Le grand hiver du monde arabe

Au sud et à l'est de la Méditerranée, aux portes de l'Europe, un grand trou noir stratégique est en formation. Le monde arabe, en proie à d'incontrôlables convulsions ou figé dans une frilosité sclérosante, est en passe de se marginaliser.
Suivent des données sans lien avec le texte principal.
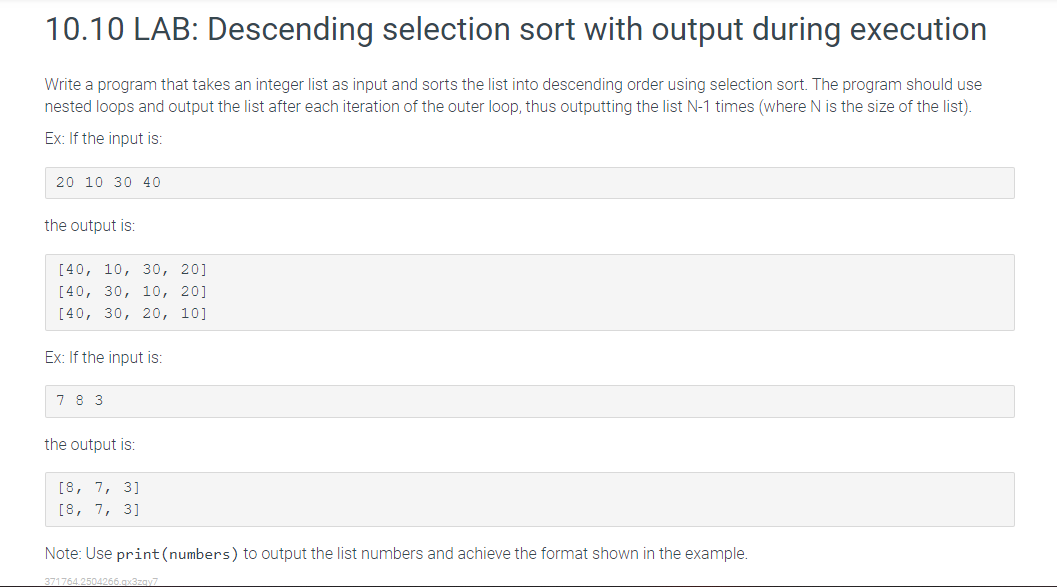The width and height of the screenshot is (1057, 587).
Task: Click the small ID text '371764.2504266.qx3zqy7'
Action: (101, 581)
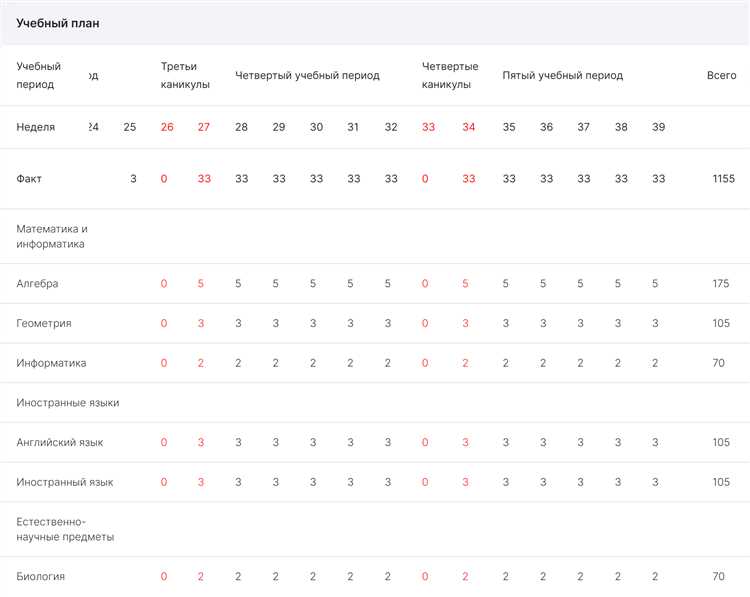
Task: Click the Всего column header
Action: [721, 76]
Les printemps arabes ont débouché sur un chaos généralisé que tentent de contrôler des Frères musulmans experts en agitation mais novices en politique. La transition tunisienne n'en finit pas, l'économie est paralysée, les institutions flageolantes. Les Libyens se livrent à leurs jeux favoris : les affrontements tribaux. Ceux-ci ont déjà fait des centaines de morts. La Syrie est à feu et à sang et l'immense Égypte, tiraillée entre l'armée et le nouveau président islamiste, est au bord du gouffre. L'Irak, pulvérisé par les Américains et de facto amputé du Kurdistan, est désormais dans la sphère d'influence de l'Iran. L'Arabie saoudite est devenue une gérontocratie empêtrée dans les problèmes de succession et incapable de moderniser l'héritage d'Ibn Seoud.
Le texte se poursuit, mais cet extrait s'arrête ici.